Preserving Your Fertility with a Cancer Diagnosis

What do you need to know about preserving your fertility with a cancer diagnosis? Host Dawn Davenport, Executive Director of Creating a Family, the national infertility & adoption education and support nonprofit, interviews Melissa Thompson, MBA who was diagnosed with Stage 3 breast cancer in September 2015 and is author and namesake of Melissa’s Law for Fertility Preservation. Also interviewed is Dr. Glenn L. Schattman, an Associate Professor of Clinical Obstetrics and Gynecology and Clinical Reproductive Medicine at The Ronald O. Perelman and Claudia Cohen Center for Reproductive Medicine (CRM) of Weill Cornell Medical College.

Hit the Highlights
  • Melissa Thompson tells us her story of being diagnosed with Stage 3 breast cancer, trying to preserve her fertility, finding out that she owed $12,000, and her advocacy for Mellissa’s Law for Fertility Preservation.

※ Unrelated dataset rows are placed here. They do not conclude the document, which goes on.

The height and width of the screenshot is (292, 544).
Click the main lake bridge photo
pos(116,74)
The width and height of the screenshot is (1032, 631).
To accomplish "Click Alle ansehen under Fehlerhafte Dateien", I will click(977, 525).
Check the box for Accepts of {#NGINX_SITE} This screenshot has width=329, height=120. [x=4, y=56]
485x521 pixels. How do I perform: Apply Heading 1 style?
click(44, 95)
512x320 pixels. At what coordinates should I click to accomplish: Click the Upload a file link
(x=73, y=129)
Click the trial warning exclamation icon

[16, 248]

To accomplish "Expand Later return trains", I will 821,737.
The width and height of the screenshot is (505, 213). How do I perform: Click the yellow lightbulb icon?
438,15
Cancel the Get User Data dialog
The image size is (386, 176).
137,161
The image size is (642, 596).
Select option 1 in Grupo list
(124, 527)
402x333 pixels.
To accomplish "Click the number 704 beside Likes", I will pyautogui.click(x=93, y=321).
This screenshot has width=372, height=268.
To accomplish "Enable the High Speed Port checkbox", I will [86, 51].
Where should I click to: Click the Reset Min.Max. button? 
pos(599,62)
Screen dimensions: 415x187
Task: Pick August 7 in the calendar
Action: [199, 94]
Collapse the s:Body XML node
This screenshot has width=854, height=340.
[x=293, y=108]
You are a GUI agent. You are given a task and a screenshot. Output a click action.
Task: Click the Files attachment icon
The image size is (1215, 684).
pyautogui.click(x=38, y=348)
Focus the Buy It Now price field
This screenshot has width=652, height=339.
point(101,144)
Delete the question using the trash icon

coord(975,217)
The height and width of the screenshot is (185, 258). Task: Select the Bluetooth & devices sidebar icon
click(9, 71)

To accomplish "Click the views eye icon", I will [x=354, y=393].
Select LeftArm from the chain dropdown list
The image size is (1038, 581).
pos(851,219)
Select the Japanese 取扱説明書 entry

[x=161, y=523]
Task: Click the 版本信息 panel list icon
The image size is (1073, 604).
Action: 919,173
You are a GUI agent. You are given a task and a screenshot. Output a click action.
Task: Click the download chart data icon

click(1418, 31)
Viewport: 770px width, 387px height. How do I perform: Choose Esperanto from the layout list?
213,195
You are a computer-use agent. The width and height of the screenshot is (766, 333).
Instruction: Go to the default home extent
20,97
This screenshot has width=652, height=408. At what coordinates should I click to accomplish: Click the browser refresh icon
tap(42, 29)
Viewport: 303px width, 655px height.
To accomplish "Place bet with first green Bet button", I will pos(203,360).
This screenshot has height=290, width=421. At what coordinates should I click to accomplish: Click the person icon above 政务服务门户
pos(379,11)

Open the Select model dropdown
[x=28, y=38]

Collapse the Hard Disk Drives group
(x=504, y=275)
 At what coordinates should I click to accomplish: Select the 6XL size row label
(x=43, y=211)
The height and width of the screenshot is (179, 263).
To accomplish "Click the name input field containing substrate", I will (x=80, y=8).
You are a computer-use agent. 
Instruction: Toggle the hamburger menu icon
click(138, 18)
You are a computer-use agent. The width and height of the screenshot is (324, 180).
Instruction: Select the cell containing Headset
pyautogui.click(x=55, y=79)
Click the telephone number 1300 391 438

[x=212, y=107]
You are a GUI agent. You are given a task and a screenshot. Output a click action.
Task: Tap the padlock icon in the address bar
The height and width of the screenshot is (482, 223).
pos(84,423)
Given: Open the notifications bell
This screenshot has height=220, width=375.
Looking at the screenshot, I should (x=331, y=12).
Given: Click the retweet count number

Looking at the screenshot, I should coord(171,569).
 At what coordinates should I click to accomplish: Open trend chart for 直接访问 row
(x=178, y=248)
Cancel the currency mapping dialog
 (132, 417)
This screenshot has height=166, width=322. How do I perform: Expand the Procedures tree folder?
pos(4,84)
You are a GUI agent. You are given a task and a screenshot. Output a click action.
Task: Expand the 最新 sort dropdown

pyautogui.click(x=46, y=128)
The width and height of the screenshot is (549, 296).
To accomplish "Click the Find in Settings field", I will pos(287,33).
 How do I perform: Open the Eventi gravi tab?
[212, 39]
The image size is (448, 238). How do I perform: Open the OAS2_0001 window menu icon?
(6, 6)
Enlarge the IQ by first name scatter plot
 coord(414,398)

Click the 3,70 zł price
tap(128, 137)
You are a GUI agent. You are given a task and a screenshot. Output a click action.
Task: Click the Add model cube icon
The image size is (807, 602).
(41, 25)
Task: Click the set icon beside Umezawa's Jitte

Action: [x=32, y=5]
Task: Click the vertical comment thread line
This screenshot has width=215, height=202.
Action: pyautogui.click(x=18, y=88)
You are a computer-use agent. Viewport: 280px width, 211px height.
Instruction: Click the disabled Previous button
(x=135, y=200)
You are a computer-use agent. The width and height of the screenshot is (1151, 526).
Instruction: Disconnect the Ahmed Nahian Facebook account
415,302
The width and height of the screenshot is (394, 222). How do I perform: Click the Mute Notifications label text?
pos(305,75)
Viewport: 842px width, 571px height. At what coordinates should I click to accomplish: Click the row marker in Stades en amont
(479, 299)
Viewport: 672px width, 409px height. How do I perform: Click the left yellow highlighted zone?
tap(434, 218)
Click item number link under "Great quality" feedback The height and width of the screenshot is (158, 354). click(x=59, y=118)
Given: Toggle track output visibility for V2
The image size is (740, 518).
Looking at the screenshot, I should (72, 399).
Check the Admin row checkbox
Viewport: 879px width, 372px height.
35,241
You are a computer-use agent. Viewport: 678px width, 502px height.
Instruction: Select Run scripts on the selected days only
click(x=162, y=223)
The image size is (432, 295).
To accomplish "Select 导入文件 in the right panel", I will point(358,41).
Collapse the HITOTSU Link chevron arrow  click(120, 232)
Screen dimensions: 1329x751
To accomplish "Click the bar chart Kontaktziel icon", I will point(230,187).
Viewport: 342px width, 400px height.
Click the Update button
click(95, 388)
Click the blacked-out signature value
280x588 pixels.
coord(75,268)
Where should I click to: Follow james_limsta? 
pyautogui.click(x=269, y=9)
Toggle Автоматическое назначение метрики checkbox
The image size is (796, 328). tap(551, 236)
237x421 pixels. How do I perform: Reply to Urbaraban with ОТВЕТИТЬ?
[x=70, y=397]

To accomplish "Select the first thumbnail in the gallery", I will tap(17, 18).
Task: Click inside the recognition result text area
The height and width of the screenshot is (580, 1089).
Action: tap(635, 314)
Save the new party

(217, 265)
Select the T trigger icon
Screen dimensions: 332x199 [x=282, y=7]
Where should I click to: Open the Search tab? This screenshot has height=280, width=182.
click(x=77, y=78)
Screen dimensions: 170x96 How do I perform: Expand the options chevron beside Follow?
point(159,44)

  • What type of cancer treatment renders a patient infertile? For women? For men?
  • What impact on fertility are we seeing with the new immunotherapies treatments for cancer?
  • What are the advantages of the different options for fertility preservation for women? Embryo freezing/banking. Egg freezing/banking. Ovarian tissue preservation.
  • Timing of fertility preservation and cancer treatment. Do you have time to preserve your fertility when you have been newly diagnosed with cancer?
  • With radiation: what options for preserving fertility in women? Shielding and ovarian transposition.
  • Is there increased cancer risk from ovarian stimulation?
  • Is it possible to preserve the uterus for future pregnancy with cervical cancer?
  • What are the fertility preservation options for men?
  • Special issues with children diagnosed with cancer. What options do you have for fertility preservation if the child has not gone through puberty?
  • Insurance coverage for fertility preservation with a cancer diagnosis?
  • Other options for paying for fertility preservation.
  • Safety of pregnancy after surviving cancer? For the patient? For the baby?
  • Can treatments alter the woman’s eggs or man’s sperm to endanger a child conceived yet not render them infertile?